● **What you have to do**: Copy only the lines from the one with "Task: Click the" through the end of the records, exactly as they stand. No pictures belong in the copy.

● **Data for review**:
- Opening Delimiter -

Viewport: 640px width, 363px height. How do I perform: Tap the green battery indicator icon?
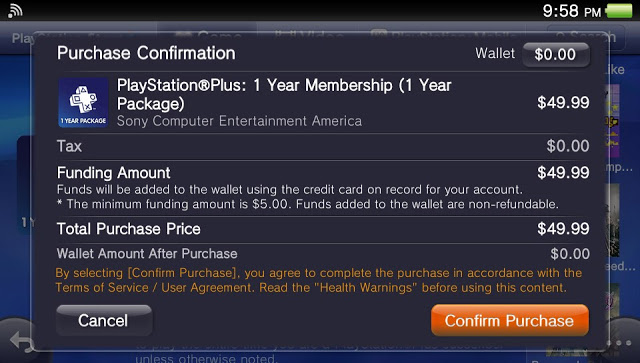(x=619, y=11)
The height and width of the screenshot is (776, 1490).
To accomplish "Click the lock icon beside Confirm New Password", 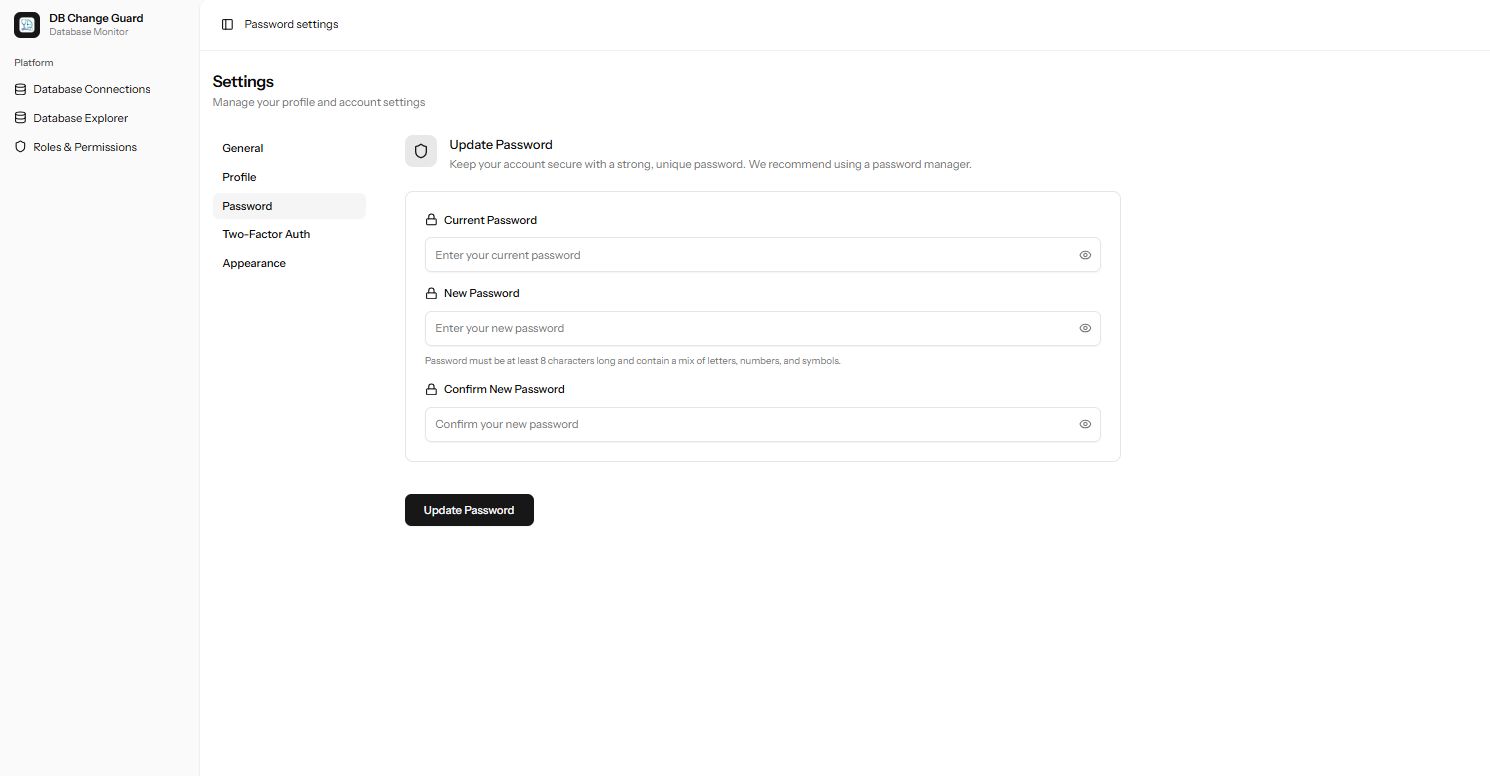I will [x=432, y=389].
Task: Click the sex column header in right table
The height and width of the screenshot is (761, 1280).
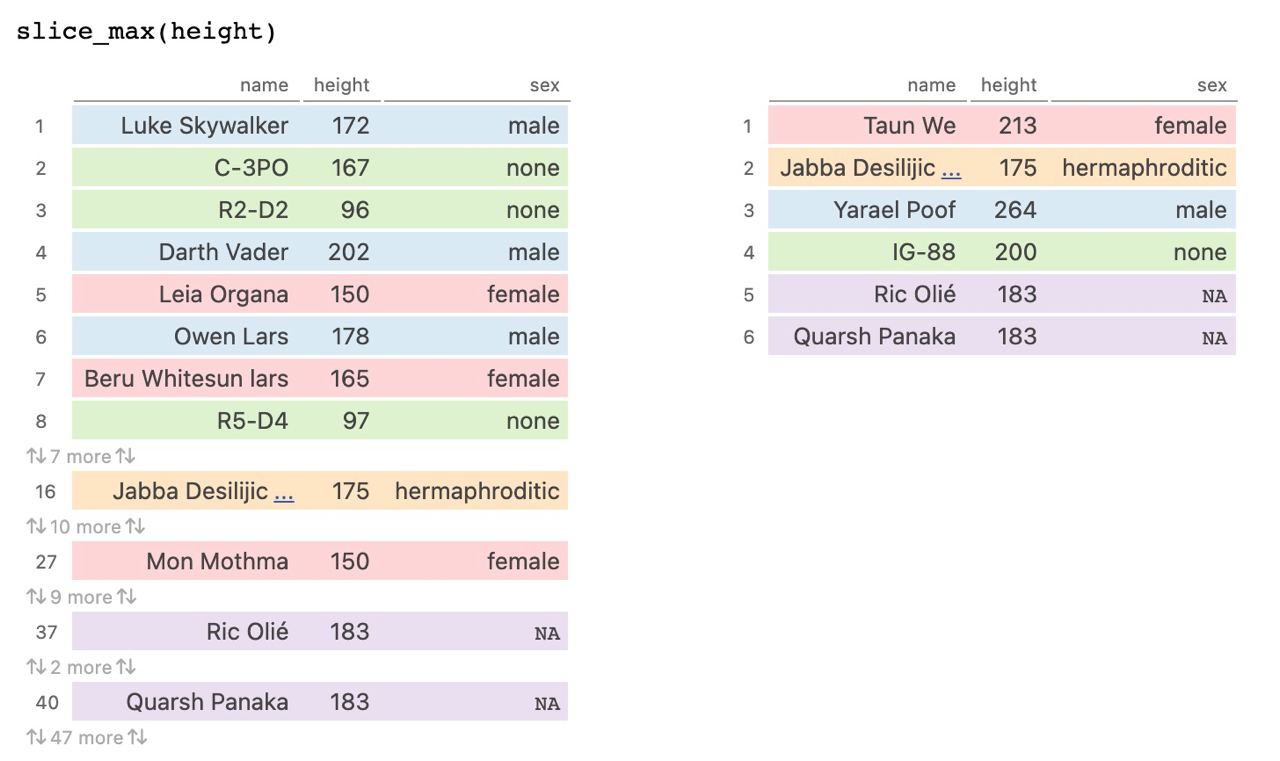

- Closing Delimiter -

● **Output of the task**:
Task: Click the sex column header in right table
The height and width of the screenshot is (761, 1280).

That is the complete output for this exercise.